Art museum in Cairo, Egypt

The Museum of Modern Egyptian Art, is Cairo, Egypt's main modern art museum holding collections of early 20th Century contemporary art pioneers, including Mahmoud Said, Ragheb Ayad, Gazbeya Sirry, and Abdel Hadi Al-Gazzar, among others. It was inaugurated in 1927 and is part of the National Cultural Centre in the former fair grounds of Zamalek.

==Collections==
The museum holds more than 13,000 paintings and sculptures that show the development of the Egyptian art movement from the early 20th century pioneers through contemporary artists' works.

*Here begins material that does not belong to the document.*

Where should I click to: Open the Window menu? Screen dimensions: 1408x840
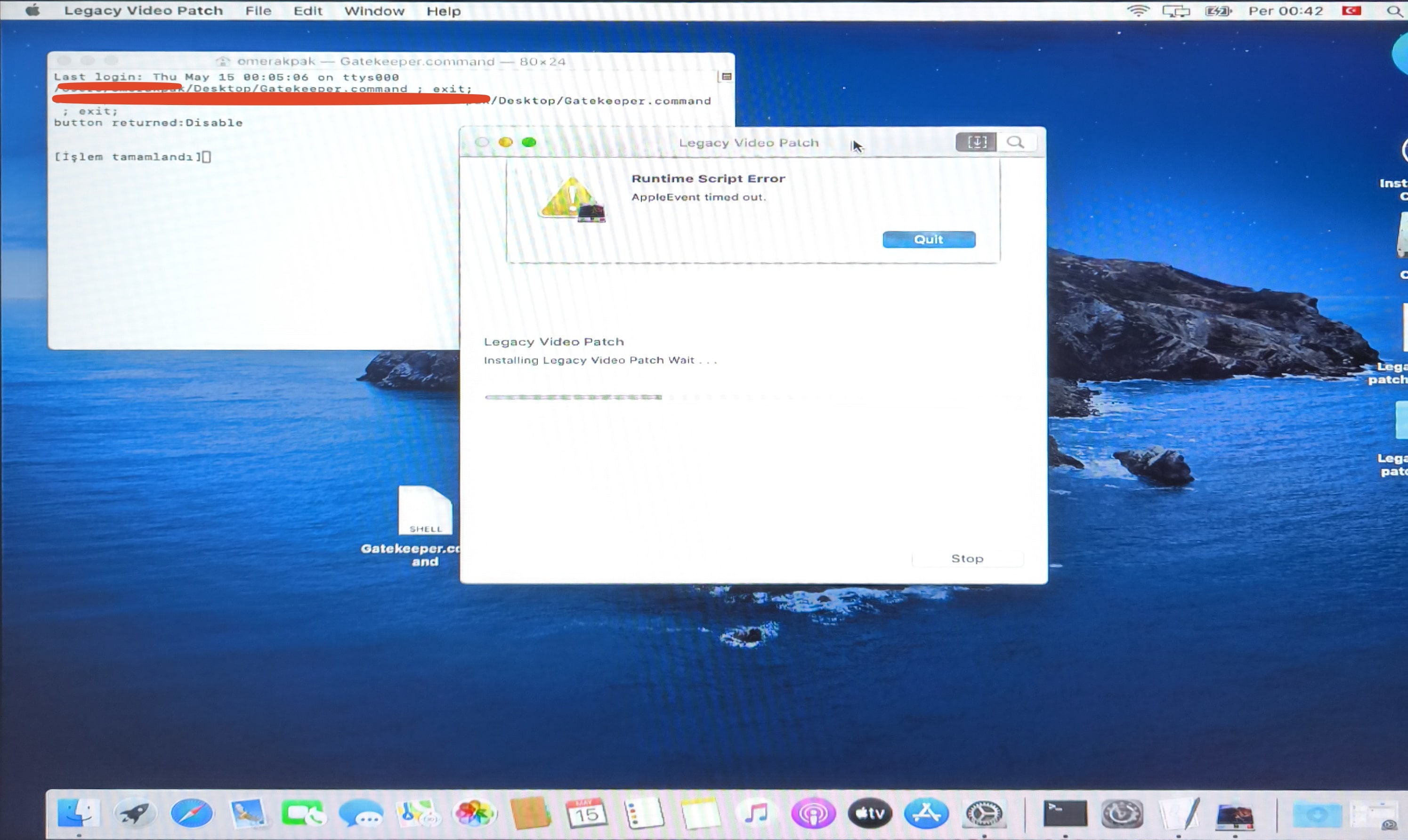coord(374,11)
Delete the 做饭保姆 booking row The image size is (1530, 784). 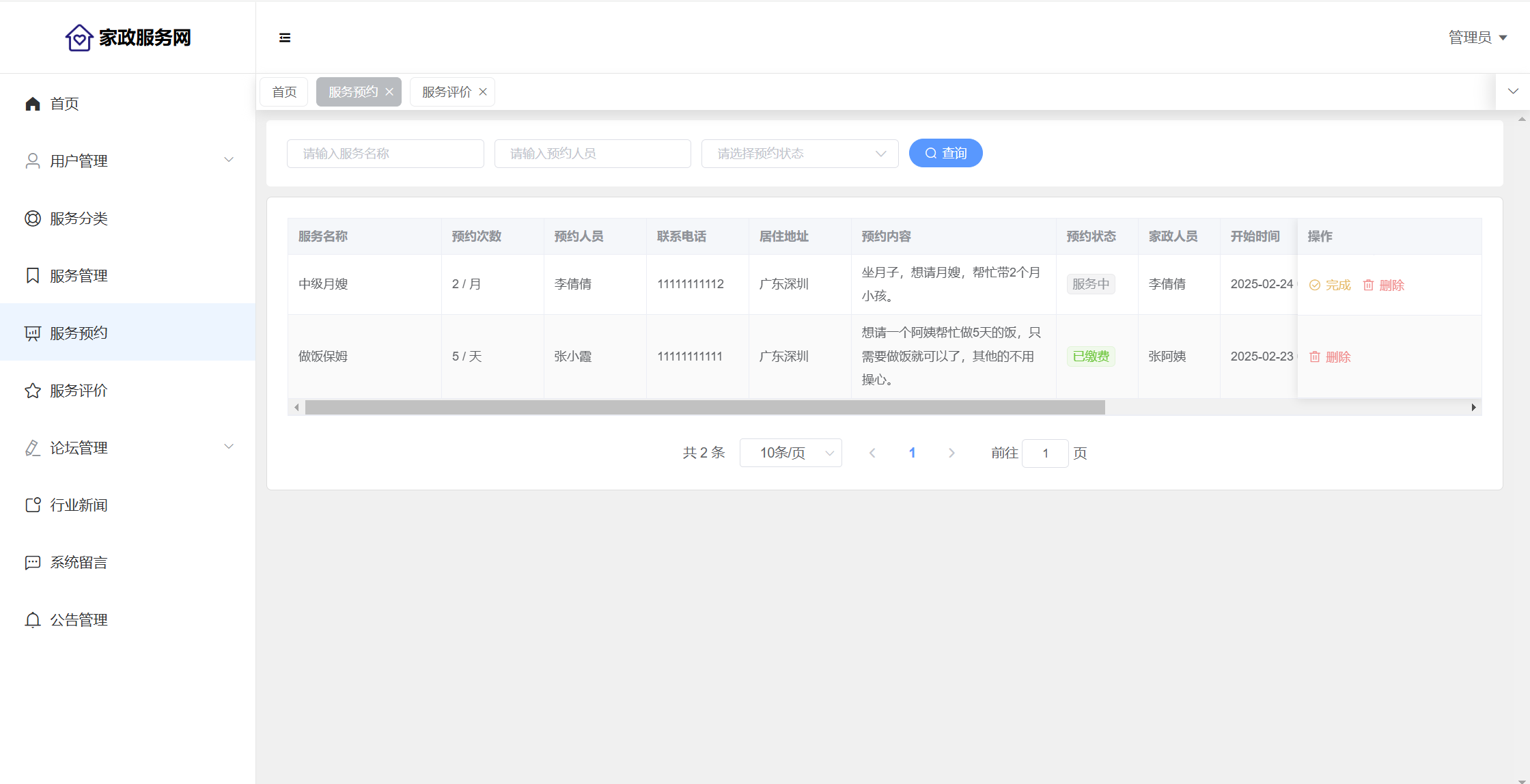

There is are permanent and temporary exhibits of works by renowned Egyptian artists, such as:

- Ahmad Sabri
- Mahmoud Sa'id
- Laila Ezzat
- Ragheb Ayad
- Mohammed Naghi
- Gazbia Sirry
- Inji Aflatoun
- Tahia Halim
- Abdel Hadi Al-Gazzar
- Ahmed Morsi
- Ibrahim Mohammed Khalil
- Georges Al-Sabbagh
- George Bahgoury
- Salah Abdel-Karim
- Adam Henein
- Abdel-Badie Abdel-Hay
- Mahmoud Moussa
- Hamed Abdallah

==See also==
- El Sawy Culture Wheel
- Museum of Islamic Ceramics
- List of Egyptian artists
- List of Egyptian women artists
Note:
- The similarly named but separate modern art institution, the Museum of Modern Art in Egypt, is in Port Said, Egypt, near the confluence of the Suez Canal and the Mediterranean.